**Short problem 1**
Summarize the forum reply about fuzzy matching in a CRM system in two sentences.
**Short problem 2**
Take the forum reply about fuzzy matching in a CRM system further, picking up after its last sentence.

RE: Fuzzy-String Search: Find misspelled information with T-SQL

Martin Bastable

SSCommitted

Points: 1766

September 18, 2012 at 3:16 am

#1538963

Great article! 🙂 Brilliantly written too!

Out of interest, what other fuzzy search methods do people use?

One I came up with for a crm system a fair few years ago works as follows...

(please note examples given below are all bad examples but quick to type 🙂 )

Requirements:

Fuzzy matching of data for automated de-duplication, automated `existing record` matching so duplicates wouldn't get created in the first place, and fuzzy searches by users on varying fields of data

Solution:

Firstly, identified main fields our system was interested in handling the above. e.g. Firstname, Lastname, email address, 1st line of their address, phone numbers

Secondly, came up with some algorithms for `preparing data`- i.e. cleaning up variants of strings and common errors, and getting rid of useless data, while retaining the ability to not touch the original data.

e.g. Phone numbers: internationalization of numbers, stripping of excess characters etc. so (+44) 123 45678 90 -> 441234567890, 01234567890 -> 441234567890, (0712)34567890 ex 123 -> 071234567890.

e.g. Names: Get rid of characters that don't matter much, punctuation, extra words, etc.. Making up some examples (not the actual algorithm we use): Fred-> frd, Mc Donald -> MCDONALD, Bob Smithly-Smithington -> BOB, Frank J. -> FRANK

e.g. Addresses: 123, Little House -> 123LITTLEHOUSE, Flat 4b, 57, Some Street -> FLAT4B57SOMEST

You get the idea. Character removal can help with misspellings, variants, etc. - and there are plenty of fancy algorithms, encoding methods, etc. around to tweak this. Can vary per field/data type. We did some analysis on our data to find what was effective - which may vary by data type - names, addresses, emails, etc.

Anyway

Thirdly,

Create a second duplicate set of fields to hold the above encoded data. I.e. EncodedFirstname, EncodedPhoneNumber, etc.

So we end up with a set of `encoded fields` - e.g.

Firstname: Mc Donald EncodedFirstname: MCDONALD

Address1: , 12 3 I can't type road, EncodedAddress1: 123ICANTTYPERD

etc.

Note that users can still see their method of entered data e.g. (+44) 567890 as a phone number and not a purified 44567890 that we search against.

**Listed records**
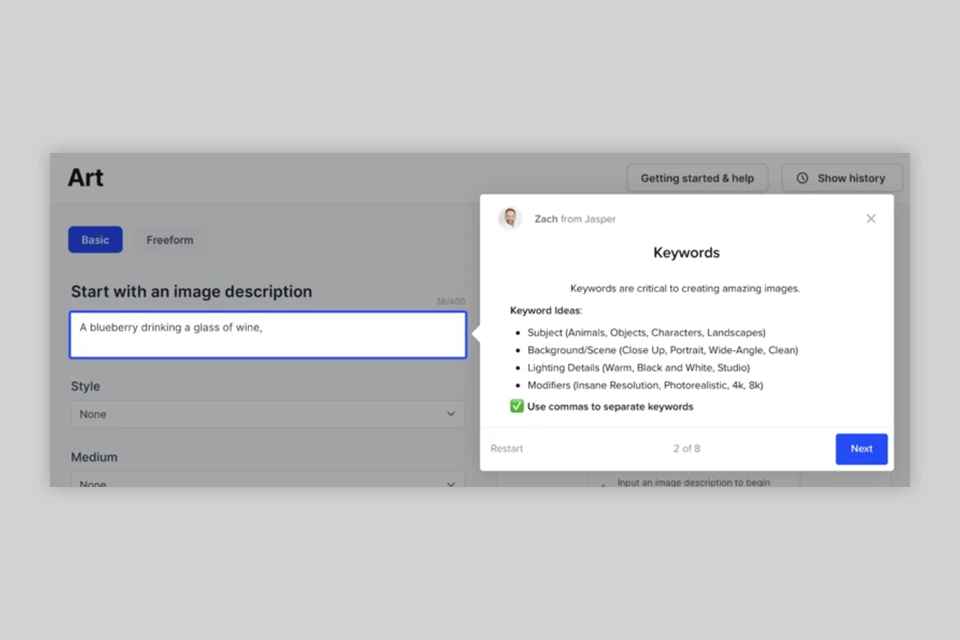Click the "2 of 8" step indicator
Image resolution: width=960 pixels, height=640 pixels.
[x=686, y=449]
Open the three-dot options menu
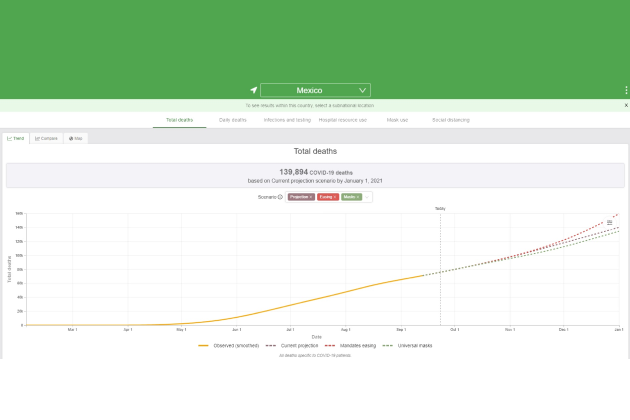Viewport: 630px width, 420px height. (x=626, y=90)
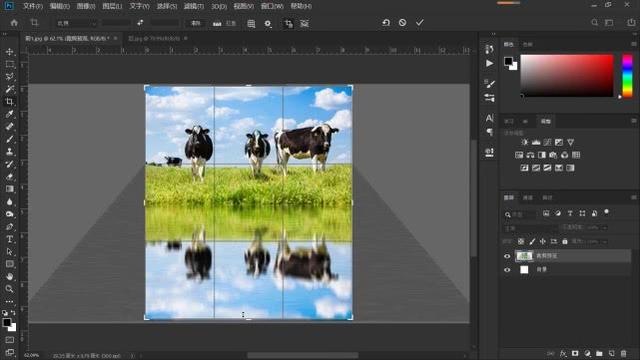
Task: Cancel the current crop operation
Action: [402, 23]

**Task output 1**
After praising the article, the poster asks what fuzzy search methods others use and describes one they came up with for a CRM system to de-duplicate records, match existing records, and support user searches. The approach picks key fields such as names, email addresses, first address lines, and phone numbers, cleans their values with rules that can vary by field, such as stripping characters and internationalizing phone numbers, and stores the results in separate encoded fields for searching while users still see the data as they entered it.

**Task output 2**
Results:

Multi-part searches can be completed very easily based on the encoded fields.

E.g. search for a phone number 0123 456 789, depending on your level of accuracy require you can exactly match on 44123456789, part match on 123456789, or return matches of only a certain number of matching numbers e.g. 1234567 - but you always search against a consistent phone number

E.g. A name search might return exact matches only on the encoded string, or include exact matches + e.g. matches where the first X characters or last X characters match.

As we have multiple separate versions of EncodedFields with different encoding/cleaning methods for the same source field.

Depending on the fuzziness of results required by the end user, we just vary the scope of the match - the number of characters matched on, etc.

You can use multiple fields combined with each other to generate unique keys for automated duplicate matching, with varying levels of confidence in a match.

e.g. ENCODEDFIRSTNAME+ENCODEDSURNAME+DOB

e.g. ENCODEDFIRSTNAME+LEFT(ENCODEDADDRESSLINE1, 5)

e.g. LEFT(ENCODEDFIRSTNAME, 3) + LEFT(ENCODEDSURNAME, 3) + LEFT(ADDRESSLINE1, 3)

The common combinations of the encoded fields we stick into separate extra fields KEYFIRSTNAMESURNAMEDOB etc. for speed of later searches.

(Incidentally, we don't use firstname + surname + date of birth as an automated duplicate match as there were too many people in our datasets with the same name and potential date of birth 🙂 )

Very fuzzy matches against multiple fields can return small sets of records (e.g. first 3 letters or last 3 letters of encodedfirstname = "abc" + first 3 letters or last 3 letters of surname = "zyx") - 2 keyfields greatly reduces the number of matches, even with very fuzzy input data.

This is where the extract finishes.